エジプト 大統領任期延長へ
現職シシ氏 最長2030年まで
エジプト国会は16日、大統領の任期を現在の4年から6年に変更する憲法改正案を、採決に臨んだ議員554人のうち、賛成531、反対22、棄権1の圧倒的多数で可決した。国営紙アルアハラムによると、国民投票が今月22日から24日に行われる予定で、過半数の賛成を得て成立する見通し。
現職のシシ大統領は、14年に初当選し、18年に再選されたことから任期は22年までだったが、今回の改憲により、現行の任期を24年まで延長した上で、現在を1期目とし、2期目までの任期を全うすれば在職期間は30年までの長期政権が可能となる。
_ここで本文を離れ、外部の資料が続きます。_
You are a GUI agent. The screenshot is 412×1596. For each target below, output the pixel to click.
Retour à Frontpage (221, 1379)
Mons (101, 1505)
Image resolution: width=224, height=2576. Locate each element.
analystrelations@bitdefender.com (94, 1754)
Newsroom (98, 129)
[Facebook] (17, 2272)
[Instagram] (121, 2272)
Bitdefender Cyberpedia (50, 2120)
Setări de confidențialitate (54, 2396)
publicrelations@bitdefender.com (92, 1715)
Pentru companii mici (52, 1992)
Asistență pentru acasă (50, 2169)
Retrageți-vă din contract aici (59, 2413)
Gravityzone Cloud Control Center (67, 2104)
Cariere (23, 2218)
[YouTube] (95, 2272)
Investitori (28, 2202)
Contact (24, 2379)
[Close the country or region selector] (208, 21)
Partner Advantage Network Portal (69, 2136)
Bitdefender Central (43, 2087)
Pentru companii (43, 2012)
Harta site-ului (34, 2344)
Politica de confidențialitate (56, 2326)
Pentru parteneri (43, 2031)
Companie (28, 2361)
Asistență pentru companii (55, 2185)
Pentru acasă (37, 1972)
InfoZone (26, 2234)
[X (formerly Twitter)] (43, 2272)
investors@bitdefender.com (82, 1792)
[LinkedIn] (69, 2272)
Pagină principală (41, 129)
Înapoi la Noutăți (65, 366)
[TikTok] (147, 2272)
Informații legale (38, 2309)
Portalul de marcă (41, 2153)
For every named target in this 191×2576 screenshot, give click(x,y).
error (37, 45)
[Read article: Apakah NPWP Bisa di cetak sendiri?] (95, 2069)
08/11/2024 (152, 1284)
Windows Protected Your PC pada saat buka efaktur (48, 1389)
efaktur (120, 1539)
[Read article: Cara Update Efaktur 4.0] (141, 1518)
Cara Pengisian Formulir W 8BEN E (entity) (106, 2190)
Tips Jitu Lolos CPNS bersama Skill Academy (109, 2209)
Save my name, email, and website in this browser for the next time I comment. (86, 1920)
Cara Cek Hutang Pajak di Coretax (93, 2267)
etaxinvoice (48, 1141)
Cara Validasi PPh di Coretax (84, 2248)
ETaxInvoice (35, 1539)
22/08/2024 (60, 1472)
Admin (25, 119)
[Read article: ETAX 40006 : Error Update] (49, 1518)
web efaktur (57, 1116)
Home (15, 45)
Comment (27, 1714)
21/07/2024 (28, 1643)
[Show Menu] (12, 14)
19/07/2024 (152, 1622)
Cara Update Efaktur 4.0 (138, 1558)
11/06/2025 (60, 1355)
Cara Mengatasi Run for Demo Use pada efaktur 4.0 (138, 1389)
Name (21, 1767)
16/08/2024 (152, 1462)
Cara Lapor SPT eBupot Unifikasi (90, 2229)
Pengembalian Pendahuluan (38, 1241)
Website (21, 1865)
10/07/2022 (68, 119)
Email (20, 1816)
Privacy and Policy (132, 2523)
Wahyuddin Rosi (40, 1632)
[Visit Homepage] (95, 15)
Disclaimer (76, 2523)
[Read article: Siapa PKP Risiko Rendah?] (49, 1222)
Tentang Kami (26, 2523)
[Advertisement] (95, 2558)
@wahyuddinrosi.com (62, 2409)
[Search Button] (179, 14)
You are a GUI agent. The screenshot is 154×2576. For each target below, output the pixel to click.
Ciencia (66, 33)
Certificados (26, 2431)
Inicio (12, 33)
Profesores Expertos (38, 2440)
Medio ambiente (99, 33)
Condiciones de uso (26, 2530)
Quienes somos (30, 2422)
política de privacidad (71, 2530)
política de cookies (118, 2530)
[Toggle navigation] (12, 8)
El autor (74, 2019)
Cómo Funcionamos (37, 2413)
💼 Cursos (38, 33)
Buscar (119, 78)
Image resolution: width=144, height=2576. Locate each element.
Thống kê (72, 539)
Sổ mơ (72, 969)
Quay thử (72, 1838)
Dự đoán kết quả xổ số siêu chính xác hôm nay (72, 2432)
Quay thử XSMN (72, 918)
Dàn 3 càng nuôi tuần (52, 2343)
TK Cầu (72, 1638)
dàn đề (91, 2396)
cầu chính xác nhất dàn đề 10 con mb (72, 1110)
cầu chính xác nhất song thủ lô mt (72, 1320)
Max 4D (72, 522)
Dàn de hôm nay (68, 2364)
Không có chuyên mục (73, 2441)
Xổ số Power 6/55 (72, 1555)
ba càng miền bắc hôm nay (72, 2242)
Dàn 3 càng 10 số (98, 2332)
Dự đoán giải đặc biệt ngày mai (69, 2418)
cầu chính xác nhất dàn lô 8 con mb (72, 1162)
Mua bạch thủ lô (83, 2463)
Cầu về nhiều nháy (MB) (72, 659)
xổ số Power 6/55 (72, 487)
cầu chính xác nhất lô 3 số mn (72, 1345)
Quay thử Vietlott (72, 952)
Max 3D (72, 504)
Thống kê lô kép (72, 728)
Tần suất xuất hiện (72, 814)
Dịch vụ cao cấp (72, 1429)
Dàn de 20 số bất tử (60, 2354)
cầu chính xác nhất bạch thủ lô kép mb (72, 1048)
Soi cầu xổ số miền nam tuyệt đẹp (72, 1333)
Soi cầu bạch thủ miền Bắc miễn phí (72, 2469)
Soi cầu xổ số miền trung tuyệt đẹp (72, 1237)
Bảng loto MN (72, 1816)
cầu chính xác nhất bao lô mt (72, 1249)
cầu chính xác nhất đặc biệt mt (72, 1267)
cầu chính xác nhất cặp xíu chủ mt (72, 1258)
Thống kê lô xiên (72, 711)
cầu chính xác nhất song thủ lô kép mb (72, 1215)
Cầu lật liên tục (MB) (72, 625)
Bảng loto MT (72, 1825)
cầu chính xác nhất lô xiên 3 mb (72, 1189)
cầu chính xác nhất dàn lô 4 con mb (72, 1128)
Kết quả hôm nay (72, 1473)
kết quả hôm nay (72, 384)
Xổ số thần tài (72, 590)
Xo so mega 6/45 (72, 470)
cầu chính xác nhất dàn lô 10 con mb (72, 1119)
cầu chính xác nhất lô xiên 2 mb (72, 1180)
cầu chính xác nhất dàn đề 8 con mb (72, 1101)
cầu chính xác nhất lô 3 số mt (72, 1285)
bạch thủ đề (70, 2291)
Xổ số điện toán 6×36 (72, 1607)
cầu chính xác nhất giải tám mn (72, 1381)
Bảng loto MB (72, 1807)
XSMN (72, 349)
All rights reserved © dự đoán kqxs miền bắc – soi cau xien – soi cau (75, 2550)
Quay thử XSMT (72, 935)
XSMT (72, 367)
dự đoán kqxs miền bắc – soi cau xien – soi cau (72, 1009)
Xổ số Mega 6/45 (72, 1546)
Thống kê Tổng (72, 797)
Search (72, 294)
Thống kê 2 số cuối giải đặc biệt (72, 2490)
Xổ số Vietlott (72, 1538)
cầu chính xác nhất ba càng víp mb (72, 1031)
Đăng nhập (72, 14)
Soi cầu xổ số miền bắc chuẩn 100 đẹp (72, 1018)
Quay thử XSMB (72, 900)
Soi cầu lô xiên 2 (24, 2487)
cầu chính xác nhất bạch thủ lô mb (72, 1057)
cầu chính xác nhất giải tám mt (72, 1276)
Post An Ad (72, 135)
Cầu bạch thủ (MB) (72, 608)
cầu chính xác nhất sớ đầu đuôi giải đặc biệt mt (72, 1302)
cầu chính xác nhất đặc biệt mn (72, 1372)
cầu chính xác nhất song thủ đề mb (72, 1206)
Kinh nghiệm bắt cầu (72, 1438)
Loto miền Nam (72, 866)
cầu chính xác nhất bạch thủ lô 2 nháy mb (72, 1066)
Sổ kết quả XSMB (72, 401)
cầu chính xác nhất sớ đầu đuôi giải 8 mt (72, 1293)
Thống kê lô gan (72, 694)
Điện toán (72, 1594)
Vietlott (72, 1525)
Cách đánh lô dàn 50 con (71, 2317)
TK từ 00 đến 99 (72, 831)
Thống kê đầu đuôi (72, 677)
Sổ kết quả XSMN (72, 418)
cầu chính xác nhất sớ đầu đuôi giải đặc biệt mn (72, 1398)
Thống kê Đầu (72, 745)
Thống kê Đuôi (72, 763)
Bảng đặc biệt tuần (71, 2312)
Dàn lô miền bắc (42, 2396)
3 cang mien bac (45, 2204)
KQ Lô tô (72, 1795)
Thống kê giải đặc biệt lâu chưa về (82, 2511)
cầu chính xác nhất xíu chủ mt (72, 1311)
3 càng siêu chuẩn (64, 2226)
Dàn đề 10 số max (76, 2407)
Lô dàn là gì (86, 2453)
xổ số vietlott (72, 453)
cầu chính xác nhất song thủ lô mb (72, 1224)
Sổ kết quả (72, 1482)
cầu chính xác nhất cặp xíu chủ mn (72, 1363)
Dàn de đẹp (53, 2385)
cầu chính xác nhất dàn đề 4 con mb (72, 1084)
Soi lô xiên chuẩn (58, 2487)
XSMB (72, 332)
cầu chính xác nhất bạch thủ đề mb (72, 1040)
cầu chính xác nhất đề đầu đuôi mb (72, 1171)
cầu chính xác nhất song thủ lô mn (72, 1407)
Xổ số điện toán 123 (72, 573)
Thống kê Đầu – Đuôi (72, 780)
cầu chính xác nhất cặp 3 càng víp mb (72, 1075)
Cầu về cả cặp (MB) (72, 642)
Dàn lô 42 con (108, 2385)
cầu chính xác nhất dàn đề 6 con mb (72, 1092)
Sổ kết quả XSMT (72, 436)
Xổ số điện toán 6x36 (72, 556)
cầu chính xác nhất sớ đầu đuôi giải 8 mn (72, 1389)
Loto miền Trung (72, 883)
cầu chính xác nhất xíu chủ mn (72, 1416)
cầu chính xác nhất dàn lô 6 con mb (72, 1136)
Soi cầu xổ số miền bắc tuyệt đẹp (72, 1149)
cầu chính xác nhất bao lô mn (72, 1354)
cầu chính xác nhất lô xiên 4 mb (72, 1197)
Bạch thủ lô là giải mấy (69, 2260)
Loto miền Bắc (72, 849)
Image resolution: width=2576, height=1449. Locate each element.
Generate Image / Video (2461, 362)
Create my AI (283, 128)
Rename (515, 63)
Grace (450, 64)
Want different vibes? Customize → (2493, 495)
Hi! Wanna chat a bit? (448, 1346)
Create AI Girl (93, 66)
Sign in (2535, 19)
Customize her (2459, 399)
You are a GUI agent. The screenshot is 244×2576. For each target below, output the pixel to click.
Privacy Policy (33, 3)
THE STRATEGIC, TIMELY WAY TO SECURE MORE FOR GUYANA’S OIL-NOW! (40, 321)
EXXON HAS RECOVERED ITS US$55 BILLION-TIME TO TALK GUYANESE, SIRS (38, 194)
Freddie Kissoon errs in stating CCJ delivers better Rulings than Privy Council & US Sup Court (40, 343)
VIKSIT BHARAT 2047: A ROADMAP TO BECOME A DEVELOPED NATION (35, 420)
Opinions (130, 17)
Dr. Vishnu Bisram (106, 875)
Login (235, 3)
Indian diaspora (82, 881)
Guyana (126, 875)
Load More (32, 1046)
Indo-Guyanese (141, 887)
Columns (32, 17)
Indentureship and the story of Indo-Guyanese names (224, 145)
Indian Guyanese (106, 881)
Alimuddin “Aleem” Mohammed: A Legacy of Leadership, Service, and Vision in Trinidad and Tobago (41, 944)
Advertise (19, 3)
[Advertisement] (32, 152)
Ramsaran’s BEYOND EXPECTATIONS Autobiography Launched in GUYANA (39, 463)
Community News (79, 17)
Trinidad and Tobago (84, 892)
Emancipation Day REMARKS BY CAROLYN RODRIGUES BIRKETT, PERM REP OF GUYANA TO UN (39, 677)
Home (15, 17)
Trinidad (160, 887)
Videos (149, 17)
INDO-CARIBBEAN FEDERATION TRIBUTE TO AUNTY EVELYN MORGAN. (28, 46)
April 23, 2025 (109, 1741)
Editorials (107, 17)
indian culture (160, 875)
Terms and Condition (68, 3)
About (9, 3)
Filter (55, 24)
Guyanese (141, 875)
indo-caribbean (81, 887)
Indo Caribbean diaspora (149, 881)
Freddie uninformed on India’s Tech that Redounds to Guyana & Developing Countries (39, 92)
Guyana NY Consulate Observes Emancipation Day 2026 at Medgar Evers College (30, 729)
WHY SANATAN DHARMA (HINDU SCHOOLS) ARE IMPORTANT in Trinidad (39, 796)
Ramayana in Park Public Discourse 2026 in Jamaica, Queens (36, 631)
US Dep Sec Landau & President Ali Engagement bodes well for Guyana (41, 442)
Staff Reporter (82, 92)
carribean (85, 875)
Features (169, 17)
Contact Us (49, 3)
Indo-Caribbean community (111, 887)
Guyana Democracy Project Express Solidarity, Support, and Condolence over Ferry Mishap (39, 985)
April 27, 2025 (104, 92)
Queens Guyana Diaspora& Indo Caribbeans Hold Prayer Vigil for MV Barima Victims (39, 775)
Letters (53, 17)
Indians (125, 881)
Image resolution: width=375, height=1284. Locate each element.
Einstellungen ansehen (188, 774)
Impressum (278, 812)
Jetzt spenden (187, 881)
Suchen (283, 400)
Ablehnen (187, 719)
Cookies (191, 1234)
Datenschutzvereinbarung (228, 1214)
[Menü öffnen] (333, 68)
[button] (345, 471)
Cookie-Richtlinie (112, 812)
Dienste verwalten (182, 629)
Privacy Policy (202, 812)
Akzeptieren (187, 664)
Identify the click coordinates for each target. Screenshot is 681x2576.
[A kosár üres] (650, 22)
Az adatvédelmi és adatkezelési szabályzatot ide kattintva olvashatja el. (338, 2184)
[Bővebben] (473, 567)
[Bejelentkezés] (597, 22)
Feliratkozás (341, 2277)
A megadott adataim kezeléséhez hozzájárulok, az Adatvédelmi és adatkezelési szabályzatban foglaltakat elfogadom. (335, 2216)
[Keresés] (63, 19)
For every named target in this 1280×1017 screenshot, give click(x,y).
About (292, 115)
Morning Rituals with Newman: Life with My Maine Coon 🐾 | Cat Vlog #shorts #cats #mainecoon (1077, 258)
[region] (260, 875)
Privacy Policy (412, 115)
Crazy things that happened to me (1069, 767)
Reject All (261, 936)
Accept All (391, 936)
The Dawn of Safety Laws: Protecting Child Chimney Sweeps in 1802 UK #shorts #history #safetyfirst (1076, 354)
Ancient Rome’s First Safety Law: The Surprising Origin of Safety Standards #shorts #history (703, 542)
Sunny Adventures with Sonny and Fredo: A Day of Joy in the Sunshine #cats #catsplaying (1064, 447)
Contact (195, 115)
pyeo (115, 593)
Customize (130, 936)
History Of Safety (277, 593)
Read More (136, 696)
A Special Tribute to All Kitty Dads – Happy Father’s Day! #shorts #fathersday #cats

シシ大統領による長期独裁を警戒する野党、「エジプト社会民主党」、「エジプト社会党」、「改革と発展党」、「ポピュリスト社会同盟」「ドストール(憲法)党」、「カラ-マ(尊厳)党」、「エジプト民主党」などは反対を表明、国民に反対票を投じるよう呼び掛けている。
ただ、2011年以降の「アラブの春」を経験した国民の大多数は、全世界のイスラム化を掲げるイスラム主義団体「ムスリム同胞団」がその組織力を動員、若者による民主化運動を利用して自身の政権を樹立、イスラム化と国内経済の混乱、治安の悪化を招いたことから、国民は多くの社会不安に直面していた。
シシ政権下では、物価の上昇による生活不安は増大傾向にあるものの、治安の安定を最優先した政策の下、全世界からの観光客が戻るなどしており、国民は概ね現政権を支持している。